(ip/pp) In einem aktuellen Verfahren vor dem Bundesgerichtshof ging es erneut um das Thema “Suizidgefahr bei Vollstreckung”. Das Amtsgericht hatte im Verfahren das Insolvenzverfahren über das Vermögen eines Schuldners eröffnet, der Eigentümer eines Grundstücks mit Einfamilienhaus war, das er gemeinsam mit seiner Ehefrau bewohnte. Der Insolvenzverwalter hatte diesbezüglich mitgeteilt, dass das Verfahren masseunzulänglich sei und Tabellengläubiger nach dem derzeitigen Stand des Verfahrens nicht mit einer Quote rechnen könnten. Der Abschluss des Verfahrens hänge im Wesentlichen von der Verwertung des Immobilienvermögens ab. So forderte der Insolvenzverwalter den Schuldner auf, monatlich eine Miete von 600,- Euro an die Masse zu zahlen und andernfalls das Grundstück zu räumen. Da die Eheleute weder zahlten noch das Grundstück räumten, strebte der Verwalter die Verwertung des unbewohnten Grundstücks an, da Verkaufschancen nur dann bestünden, wenn das Objekt unbewohnt sei. Er beabsichtigte die Zwangsräumung gegen die Eheleute. Der Schuldner beantragte darauf Vollstreckungsschutz, da er durch diese Maßnahme stark suizidgefährdet sei. Das Amtsgericht hatte darauf zwar die Zwangsvollstreckung bis zur endgültigen Entscheidung einstweilen eingestellt, jedoch den Vollstreckungsschutzantrag zurückgewiesen.

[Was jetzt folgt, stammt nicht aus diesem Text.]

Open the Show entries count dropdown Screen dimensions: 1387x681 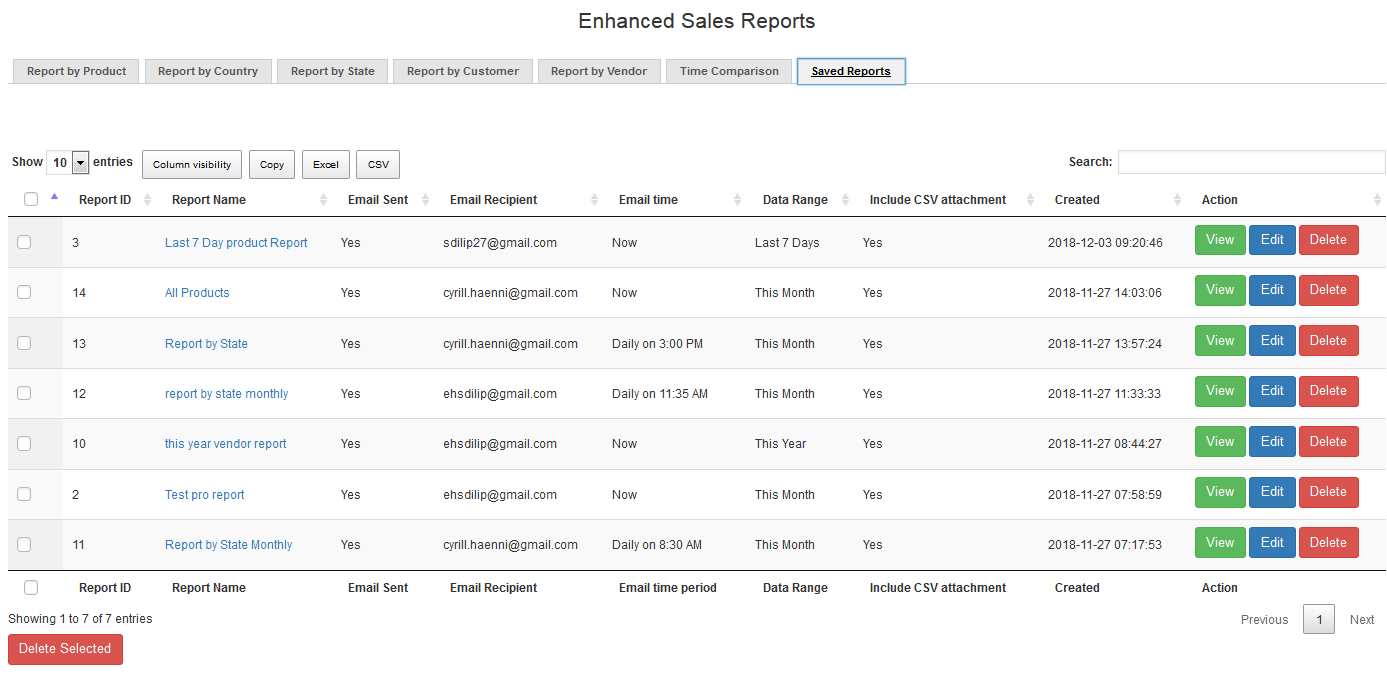(x=68, y=163)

Das verneinte der BG: “Insbesondere das Grundrecht aus Art. 2 Abs. 2 Satz 1 GG verpflichtet die Vollstreckungsgerichte, bei der Prüfung eines möglichen Vollstreckungsschutzes die dem Schuldner in einer Zwangsvollstreckung zu gewährenden Grundrechte zu berücksichtigen. Ergibt die Abwägung, dass die der Zwangsvollstreckung entgegenstehenden, unmittelbar der Erhaltung von Leben und Gesundheit dienenden Interessen des Schuldners im konkreten Fall schwerer wiegen als die Belange, deren Wahrung die Vollstreckungsmaßnahme dienen soll, so kann der trotzdem erfolgende Eingriff das Prinzip der Verhältnismäßigkeit und das Grundrecht des Schuldners aus Art. 2 Abs. 2 Satz 1 GG verletzen”.

Der Leitsatz fasst zusammen: “Im eröffneten Insolvenzverfahren kann dem Schuldner, der eine natürliche Person ist, bei Vollstreckungsmaßnahmen des Insolvenzverwalters nach § 148 Abs. 2 InsO auf Antrag Vollstreckungsschutz nach § 765a ZPO gewährt werden, jedenfalls soweit dies zur Erhaltung von Leben und Gesundheit des Schuldners erforderlich ist.”